To create a backup with Velero, you configure this with the CLI tool and you can crete a schedule or one-off backups. I’ll setup both below, but first lets verify we have something to backup and only in one cluster, so I have setup a couple of demo pods and a service etc in my AKS-1 cluster, but you can see below that nothing exists on my AKS-2 cluster.

velero_base_setup

First then lets create a scheduled backup on AKS-1.

velero schedule create "test-schedule" --schedule="0 0-23 * * *" --include-namespaces test --exclude-resources persistentvolumes --ttl 24h0m0s
velero get schedule

This has given us a schedule called “test-schedule which will run every hour and backup the test namespace, and you can see that in the results.

velero_schedule

If we want to execute a backup straight away from that schedule, we run the following.

velero backup create --from-schedule test-schedule
# It will output a command to run similar to this
velero backup describe test-schedule-20231109024158

You’ll see it runs very fast but like above you’ll end up with something like this.

velero_backup

OK, there is a lot to unpack here.

First is the command to create the backup
Then we see how to describe the backup and get its details
We can see it Completed
Look at the elapsed time, 2 seconds……
24 items were captured as part of this

That’s super impressive!!! I’ve seen Velero on heavily populated clusters with hundreds of objects take no more than 10 seconds to backup as well!

* * *

WHAT NEEDS TO BE DONE: Carry on the Velero backup walkthrough from its last sentence, in the same voice and format.

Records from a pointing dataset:

* * *

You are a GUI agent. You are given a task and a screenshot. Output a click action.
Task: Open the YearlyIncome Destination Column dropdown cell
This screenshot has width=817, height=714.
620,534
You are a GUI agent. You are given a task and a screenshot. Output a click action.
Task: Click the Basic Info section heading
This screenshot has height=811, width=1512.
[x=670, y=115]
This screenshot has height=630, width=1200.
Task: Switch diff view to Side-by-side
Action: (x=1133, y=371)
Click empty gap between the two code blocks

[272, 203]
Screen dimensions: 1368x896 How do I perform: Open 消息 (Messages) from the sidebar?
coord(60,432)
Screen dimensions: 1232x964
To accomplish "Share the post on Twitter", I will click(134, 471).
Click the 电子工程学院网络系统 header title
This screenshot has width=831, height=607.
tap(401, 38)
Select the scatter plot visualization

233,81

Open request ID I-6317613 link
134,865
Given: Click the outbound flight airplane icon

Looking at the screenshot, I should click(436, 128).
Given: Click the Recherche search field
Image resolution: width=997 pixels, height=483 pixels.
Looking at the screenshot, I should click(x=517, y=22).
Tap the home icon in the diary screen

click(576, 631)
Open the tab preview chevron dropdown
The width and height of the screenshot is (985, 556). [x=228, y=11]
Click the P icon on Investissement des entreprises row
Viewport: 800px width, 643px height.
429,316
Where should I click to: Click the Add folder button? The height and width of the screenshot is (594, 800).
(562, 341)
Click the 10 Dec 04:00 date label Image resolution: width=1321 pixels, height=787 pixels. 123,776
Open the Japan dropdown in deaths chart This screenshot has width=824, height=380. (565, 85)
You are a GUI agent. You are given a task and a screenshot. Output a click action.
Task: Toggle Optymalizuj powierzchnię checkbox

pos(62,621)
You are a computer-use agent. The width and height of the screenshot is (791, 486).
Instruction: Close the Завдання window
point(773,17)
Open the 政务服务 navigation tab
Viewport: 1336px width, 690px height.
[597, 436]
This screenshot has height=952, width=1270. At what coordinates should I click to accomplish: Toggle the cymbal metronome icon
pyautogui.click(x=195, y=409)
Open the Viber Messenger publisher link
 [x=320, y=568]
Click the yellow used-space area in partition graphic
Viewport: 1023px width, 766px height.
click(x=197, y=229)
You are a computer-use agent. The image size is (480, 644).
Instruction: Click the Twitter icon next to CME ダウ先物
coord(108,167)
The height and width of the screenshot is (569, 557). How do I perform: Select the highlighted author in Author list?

* * *

TASK ANSWER:
Off course if you wanted to do an adhoc backup you can, the command for that would be

velero backup create my-adhoc-backup # This will backup the entire cluster, all resources, all namespaces

Time to Restore

So we have a backup, and lets imagine I have just lost the entire Azure Region and my cluster is dead, I can’t access it. I need to restore to DR, how do I do that?

This is the beauty I have found with Velero as it is super simple. First lets change to our DR cluster AKS-2 and try and see what backups we have, but realizing all the backups we did were on AKS-1 and there was nothing running in AKS-2

velero_backup_dr

OK thats good, I am on my DR cluster with nothing running but I can see my Prod backup from my AKS-1 cluster I took earlier. Thats working because both clusters are accessing the same Azure Storage Account for backups/restores, so as long as that is GeoRedundant then I am good to go.

To restore my backup to my new cluster lets try this…

velero create restore --from-backup test-schedule-20231109024158
velero restore describe test-schedule-20231109024158-20231109025349

velero_restore_dr

That’s fast!!! The restore here took 4 seconds to complete. That can’t be right can it? Lets check the namespace.

velero_restore_complete

Everything is there, my pods, service, all the secrets and configmaps etc and everything is running, in a new cluster in a new Azure Region!! It worked!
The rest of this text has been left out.